Tyrese Haliburton said he’s seen “ridiculous” think pieces about the December game ball drama between the Indiana Pacers and Milwaukee Bucks. On Thursday, he set the record straight, at least from his perspective.
Haliburton shared details on JJ Redick’s podcast about the night and the beef that overshadowed Giannis Antetokounmpo setting the Bucks’ single-game scoring record. Haliburton described the chippiness between teams during and after the game, which Milwaukee won 140-126.
“My trainer was sitting courtside, my strength coach growing up, so I walked out, gave him my jersey, whatever. I turned around, and there was some talk, back and forth,” Haliburton said. “You know, the Bucks do the huddle in the middle after games.

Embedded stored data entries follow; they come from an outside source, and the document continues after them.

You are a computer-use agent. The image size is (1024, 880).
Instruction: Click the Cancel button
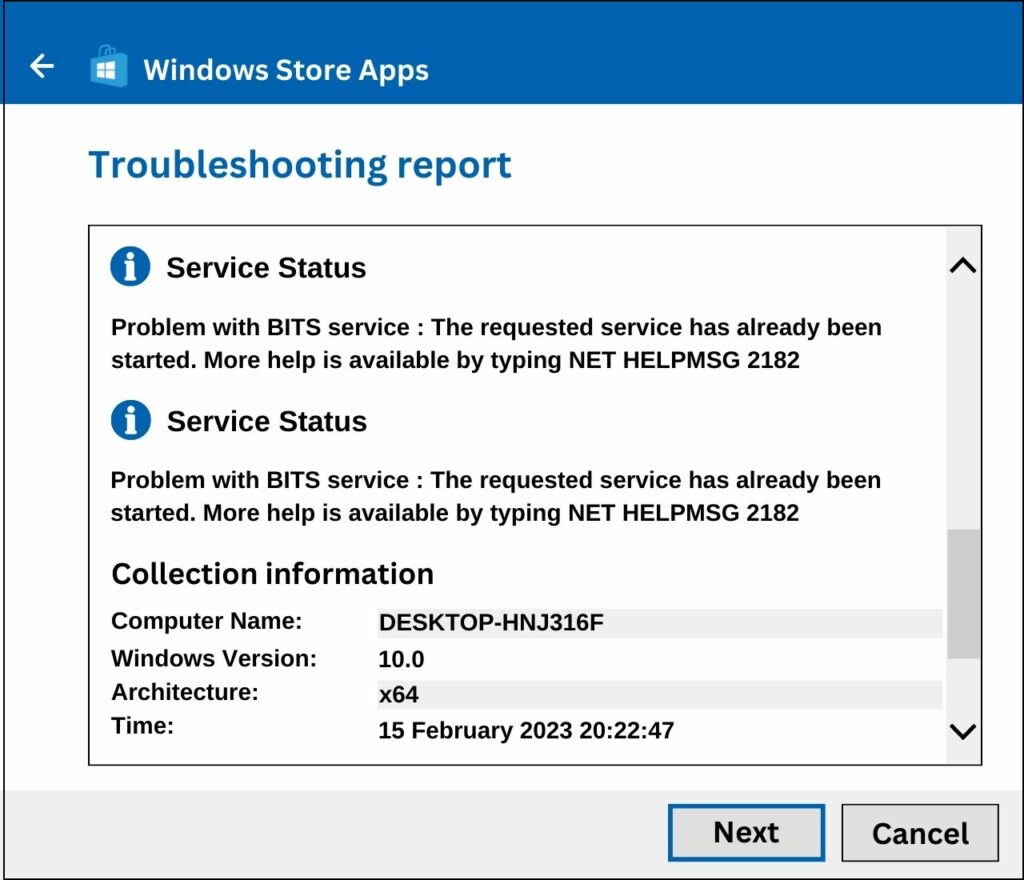920,833
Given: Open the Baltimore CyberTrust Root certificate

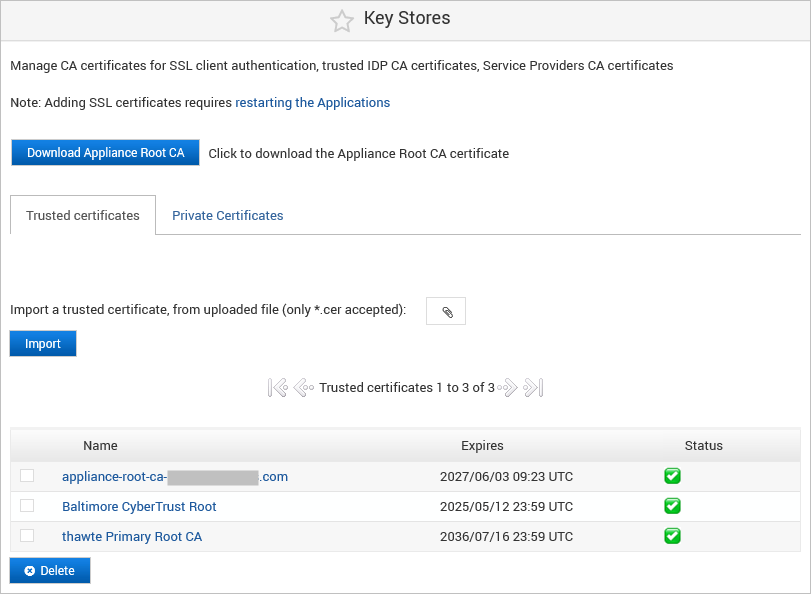Looking at the screenshot, I should (x=138, y=506).
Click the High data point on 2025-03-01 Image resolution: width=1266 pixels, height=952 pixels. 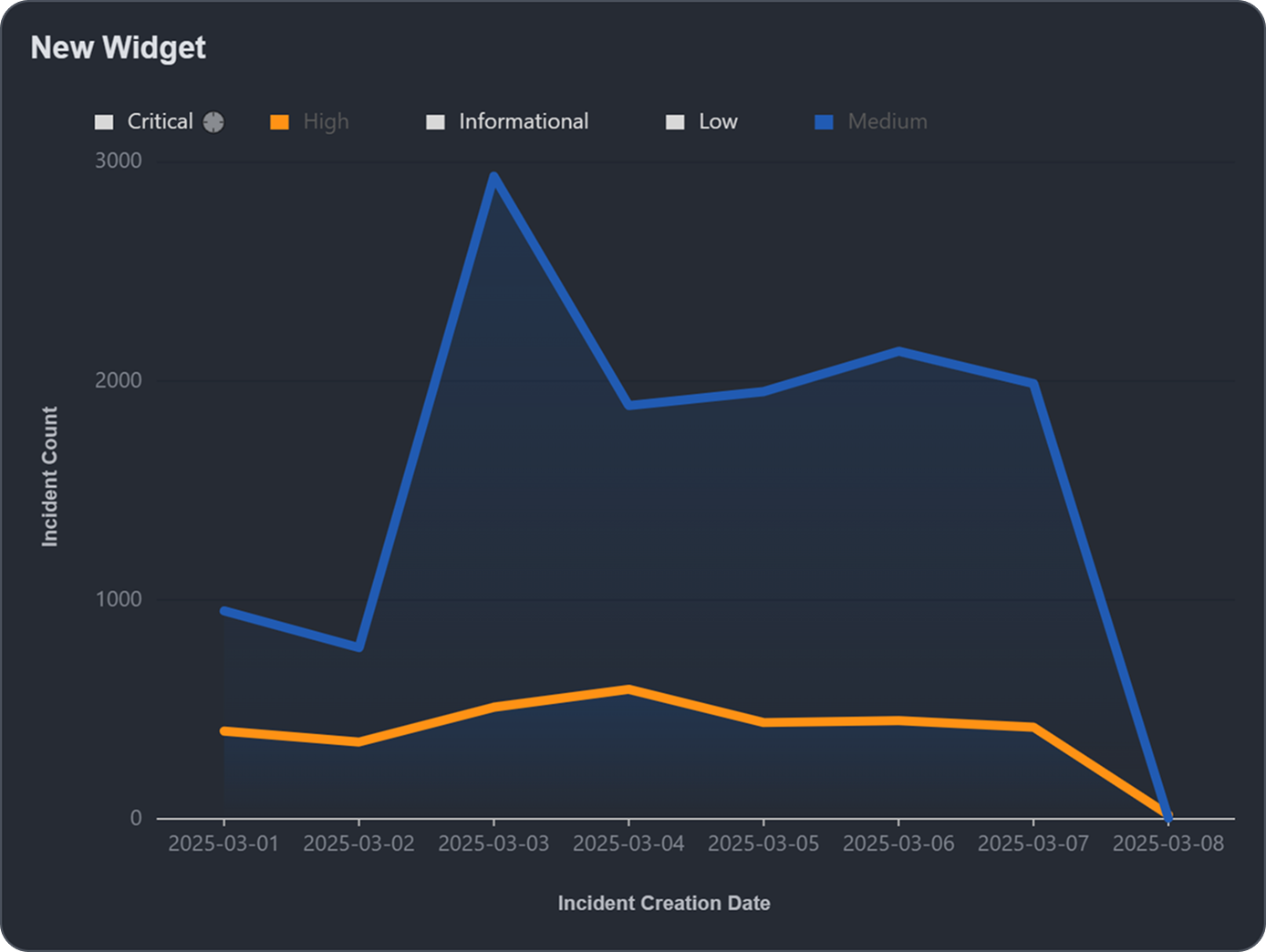pos(224,730)
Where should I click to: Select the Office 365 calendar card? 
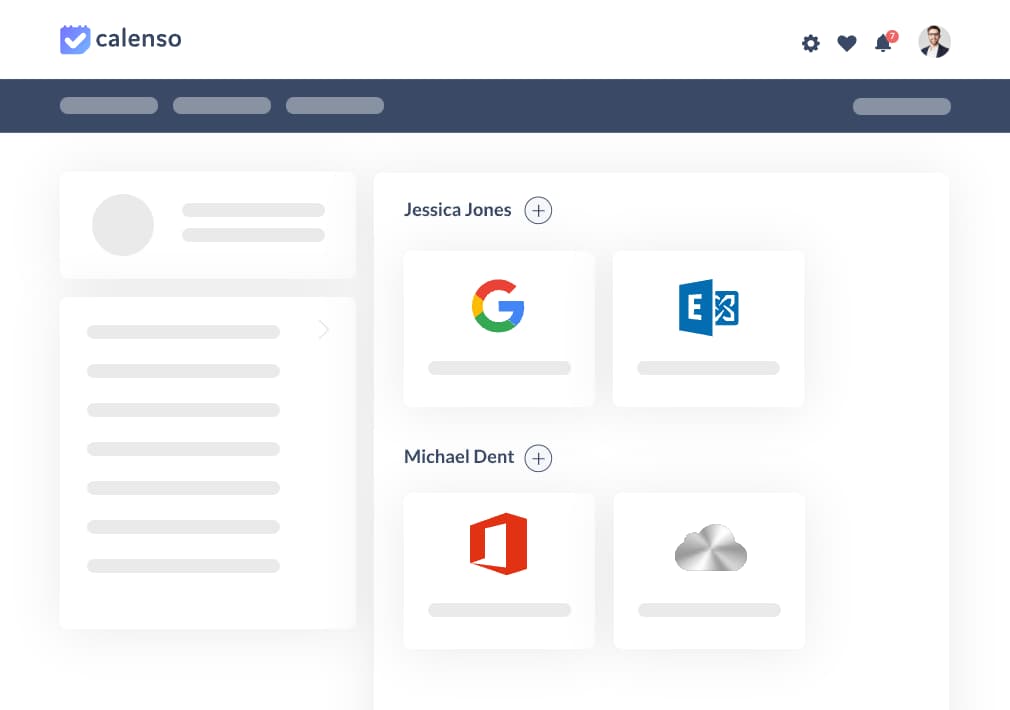click(498, 570)
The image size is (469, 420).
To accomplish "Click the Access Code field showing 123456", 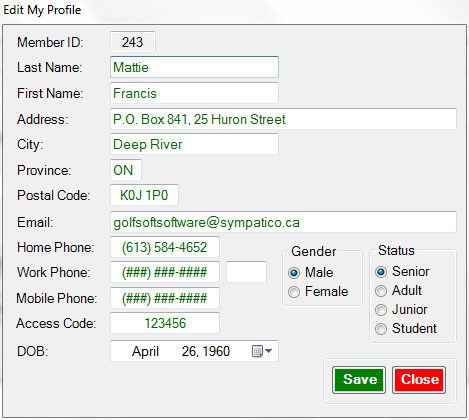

So there was some talk from that little huddle towards our group as we were walking off.
“So I’m watching it as I’m walking off … (assistant coach) Lloyd (Pierce) is waiting for me, and then one of the Bucks assistant coaches is going crazy on the other side,” Haliburton said. “So he’s kinda walking towards LP, and it’s just me and LP out there cause everybody’s gone, so that’s when those two are kind of now having a conversation and I’m in the middle of it, and I’m kinda trying to calm down but I’m also like, ‘C’mon, you can’t walk over here,’ like it’s not that serious.”
He said that’s when Antetokounmpo and other Bucks players approached him and they exchanged words.
Still words being exchanged after the game has gone final.#FearTheDeer #NBA pic.twitter.com/IttboBCGsb
— Bally Sports Wisconsin (@BallySportWI) December 14, 2023
“And I think one of our assistants, Mike Weinar, had the basketball — had a basketball, not the basketball, a basketball. And he walked off with it and I think Giannis saw it.”
At that point, Antetokounmpo, who was under the belief that the Pacers had taken the game ball and walked off with it, and a few other members of the team raced up the tunnel leading to the Pacers’ locker room and tried to chase them down to get the basketball. After the parties were separated, both teams made their way to their respective locker rooms and the situation appeared to be resolved. However, postgame interviews made the situation more confusing.
“What happened after the game was unfortunate,” Pacers coach Rick Carlisle said at the time. “There was a misunderstanding about the game ball. It was Oscar Tshiebwe’s first NBA point. So we always get the game ball. We grabbed the ball and a couple of minutes later several of their players ended up in our hallway.”
Video from the Bucks telecast on Bally Sports Wisconsin showed that Milwaukee appeared to end up in possession of the basketball. But Antetkounmpo was still not convinced when asked that night if he could confirm that he had the game ball.
“I have no idea. … I have a ball, but I don’t know if it’s the game ball. It doesn’t feel like the game ball to me. It feels like a brand-new ball,” Antetkounmpo said at the time.
Speaking to Redick, Haliburton said the Bucks had the game ball the whole time and Antetkounmpo ran into the tunnel after the backup ball.
“We took the backup ball to give to our rookie who scored his first points. … We never had the (game) ball. The ball was never in our possession,” he said.
Haliburton said he didn’t know at the time which ball Antetokounmpo chased after.
“It ran too long, with the, ‘We don’t know if it’s the correct ball. It doesn’t feel like the correct ball.’ It just became blasphemous after that,” Haliburton said.
When asked if there’s now a rivalry between the teams, the two-time All-Star responded: “Is it a rivalry? We’ve never played in the playoffs. They have a championship. I’ve never played a playoff game. That’s a rivalry?”
But Haliburton added, laughing: “I’m all for agendas though, if you want this to be a rivalry, if we wanna call it a rivalry, I’m all for it.”